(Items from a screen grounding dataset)
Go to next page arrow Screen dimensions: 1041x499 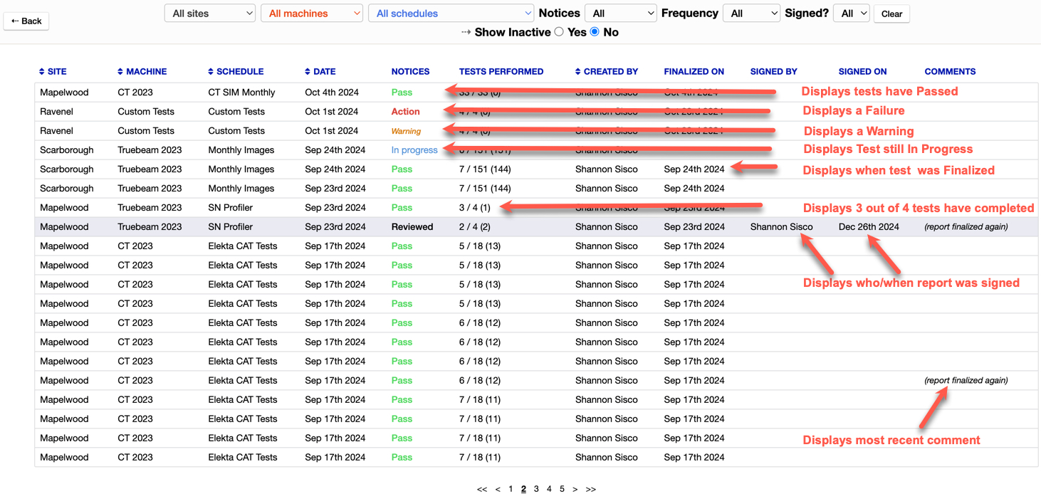click(x=575, y=489)
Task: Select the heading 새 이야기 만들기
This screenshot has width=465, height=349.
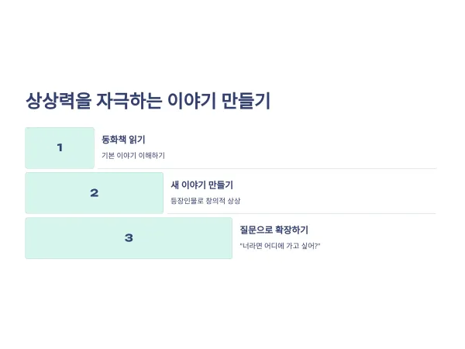Action: click(x=202, y=185)
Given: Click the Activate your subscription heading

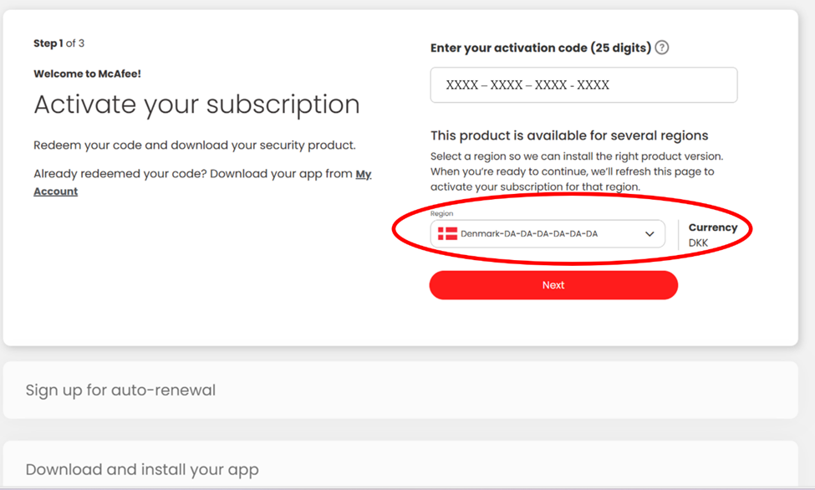Looking at the screenshot, I should click(196, 105).

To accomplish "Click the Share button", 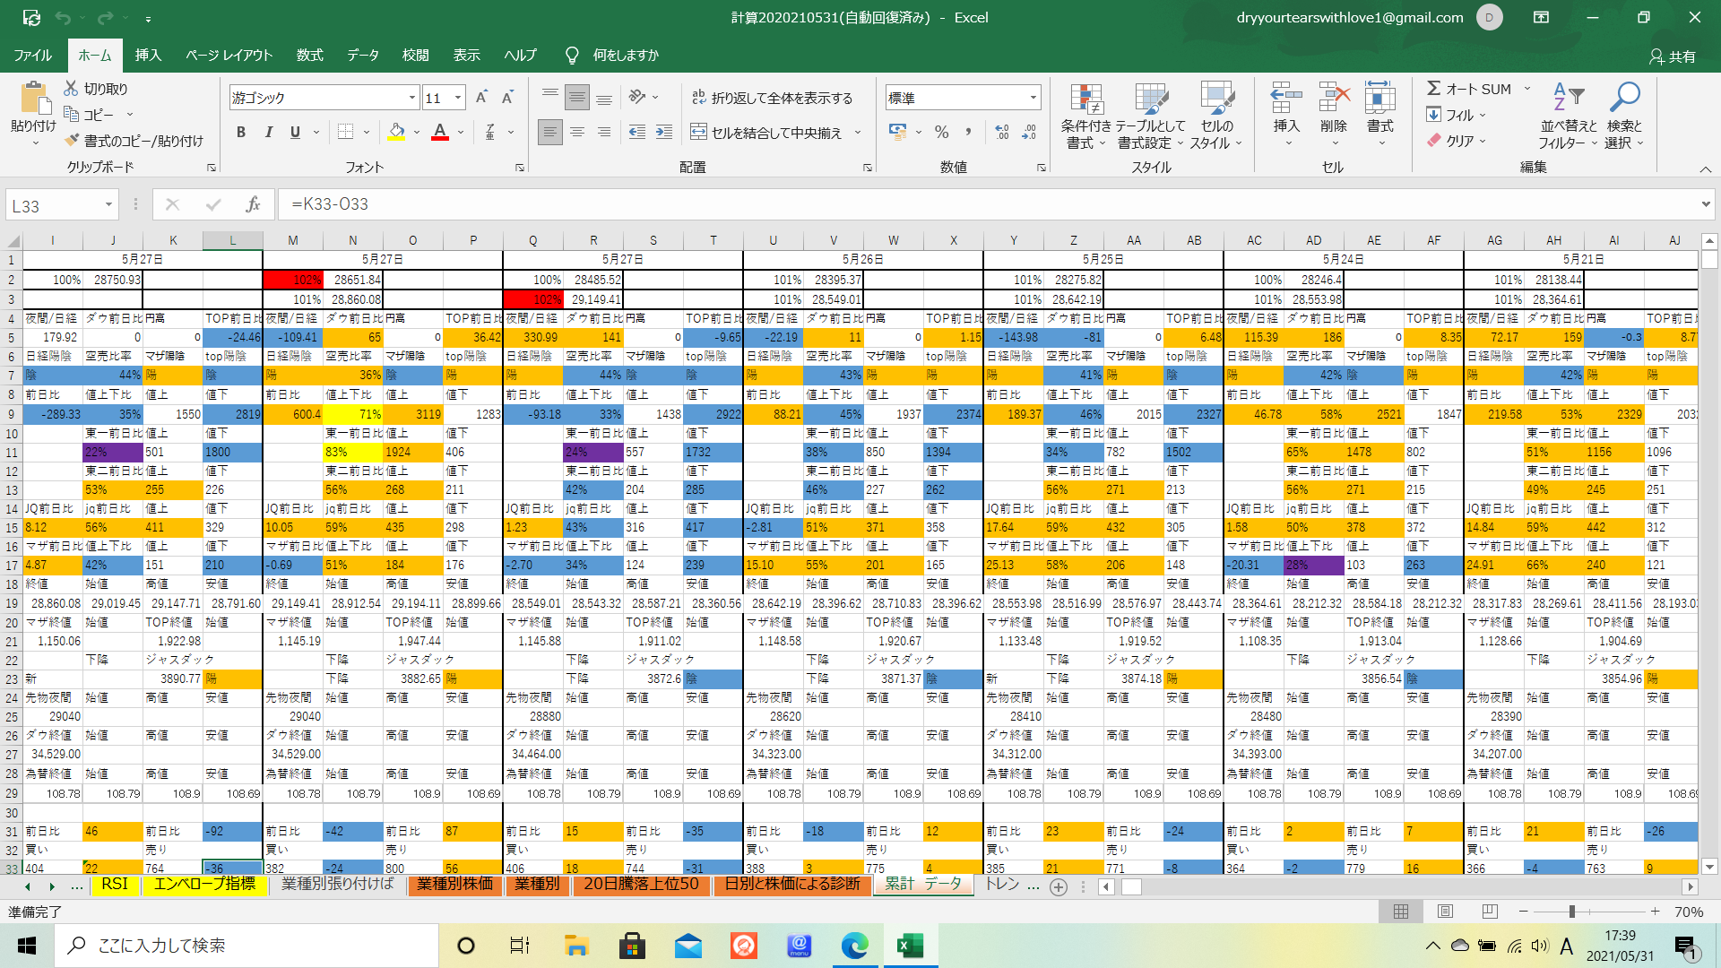I will click(x=1672, y=56).
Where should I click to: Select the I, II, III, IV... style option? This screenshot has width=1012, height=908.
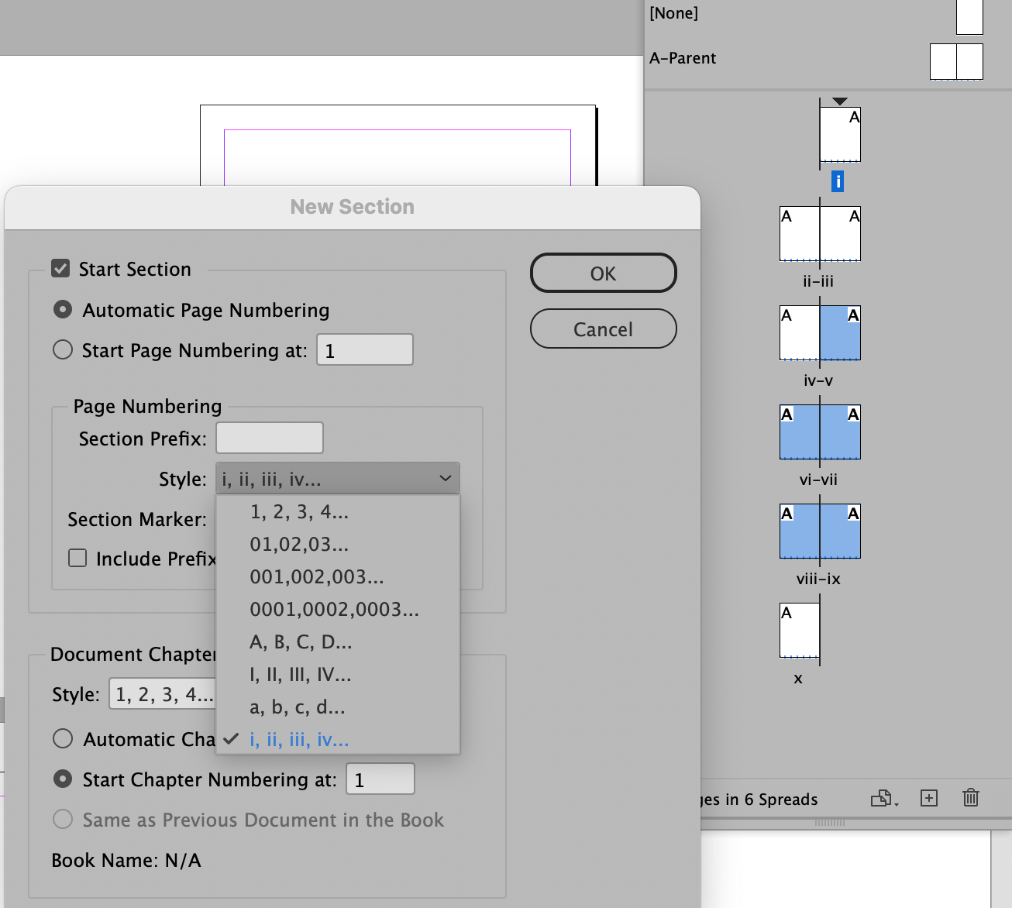click(301, 674)
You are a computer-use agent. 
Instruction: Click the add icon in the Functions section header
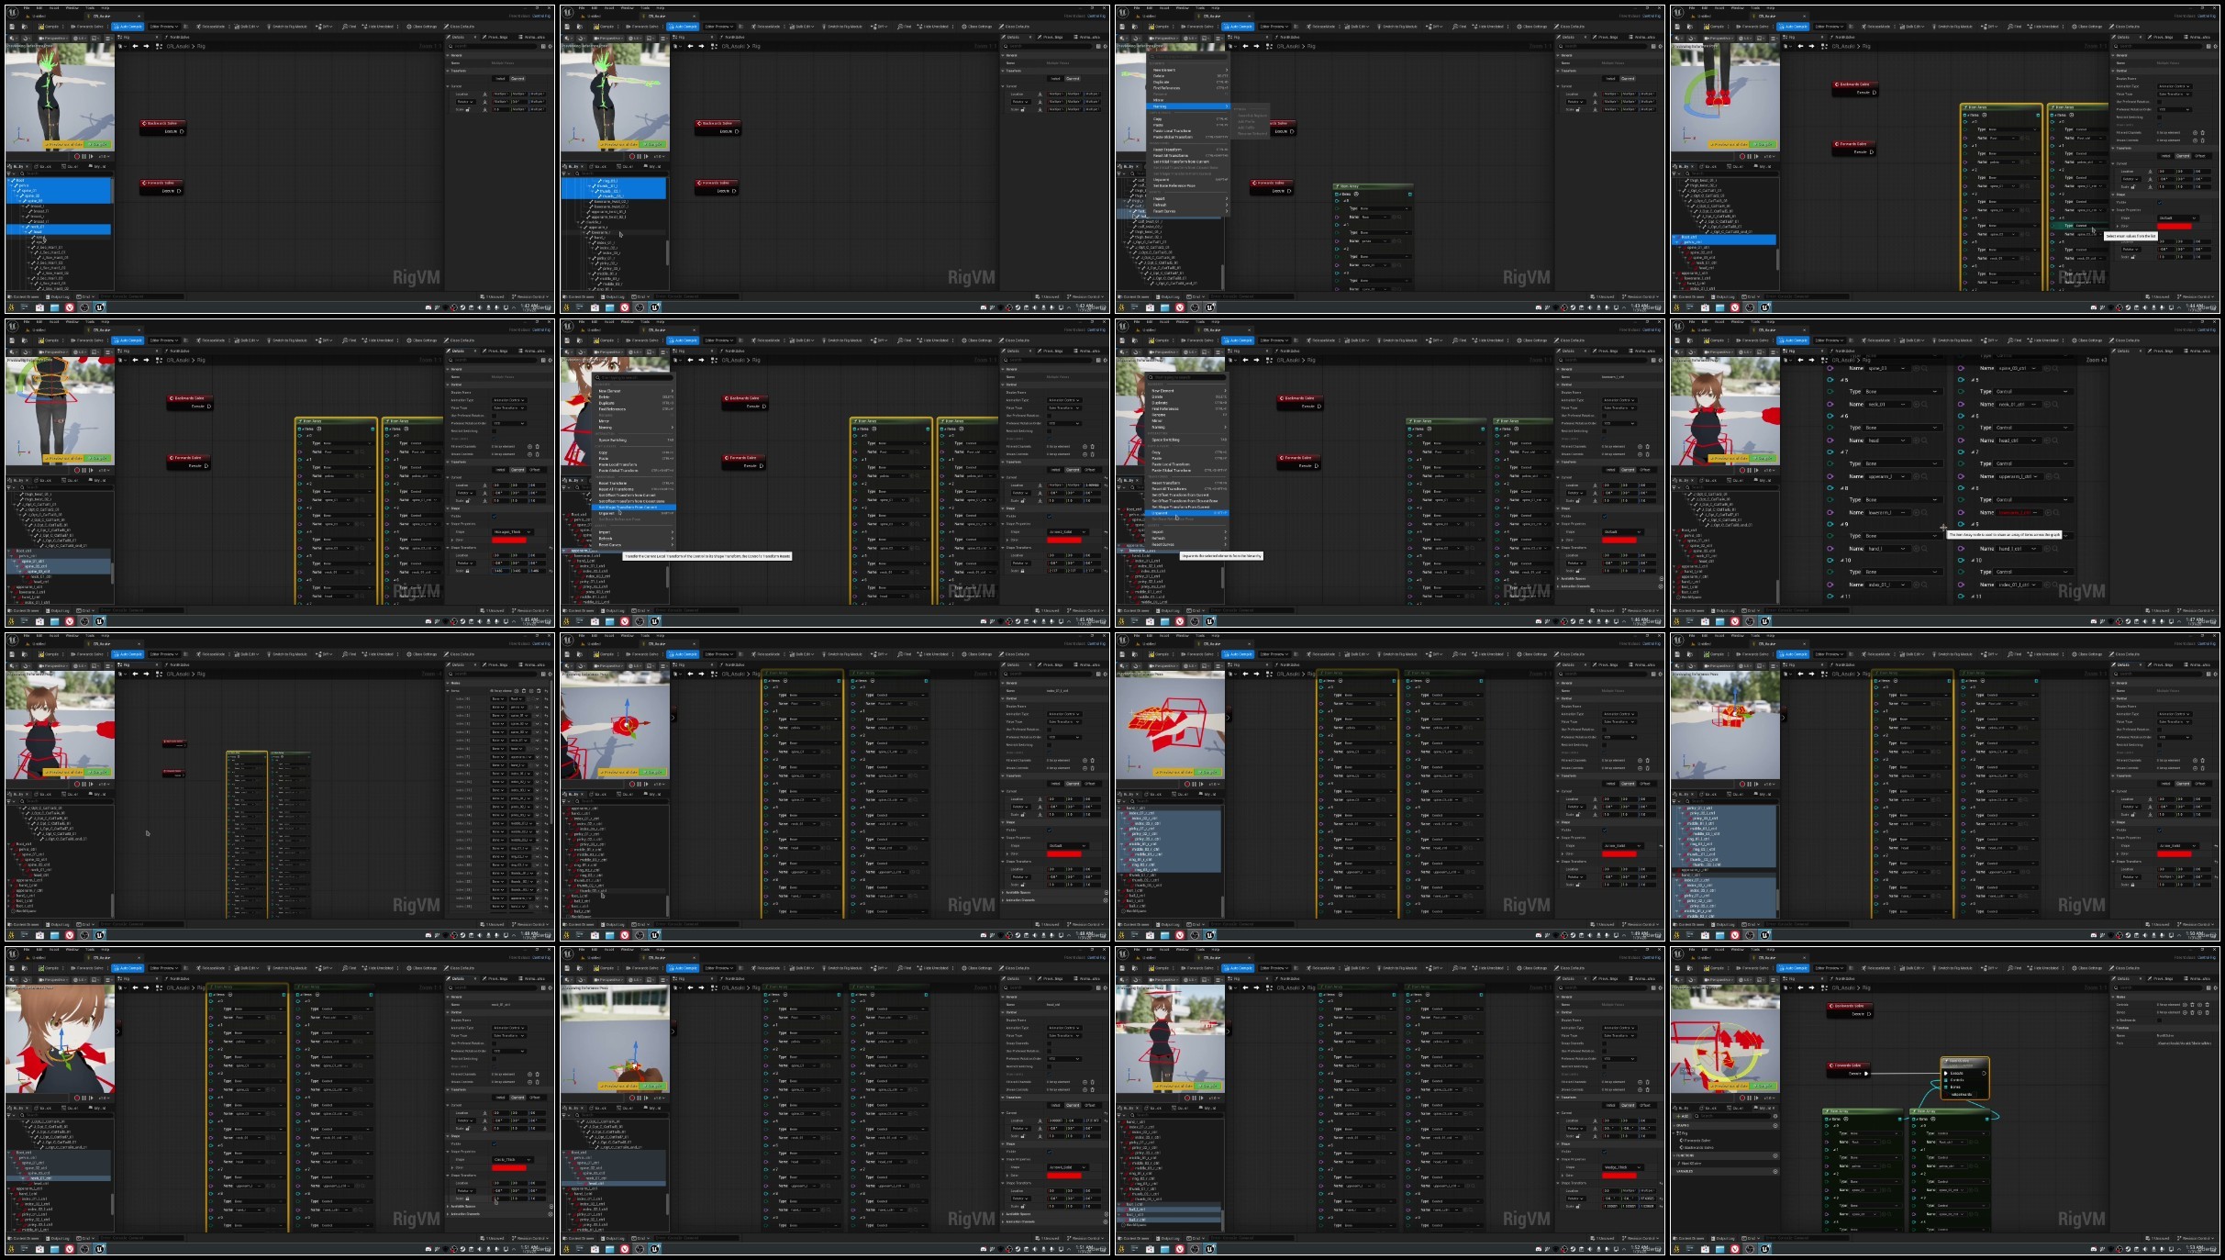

### Problem
Please count the lines of the items above that contain the string "Select", matching case exactly, and give only the number.

### The reply
2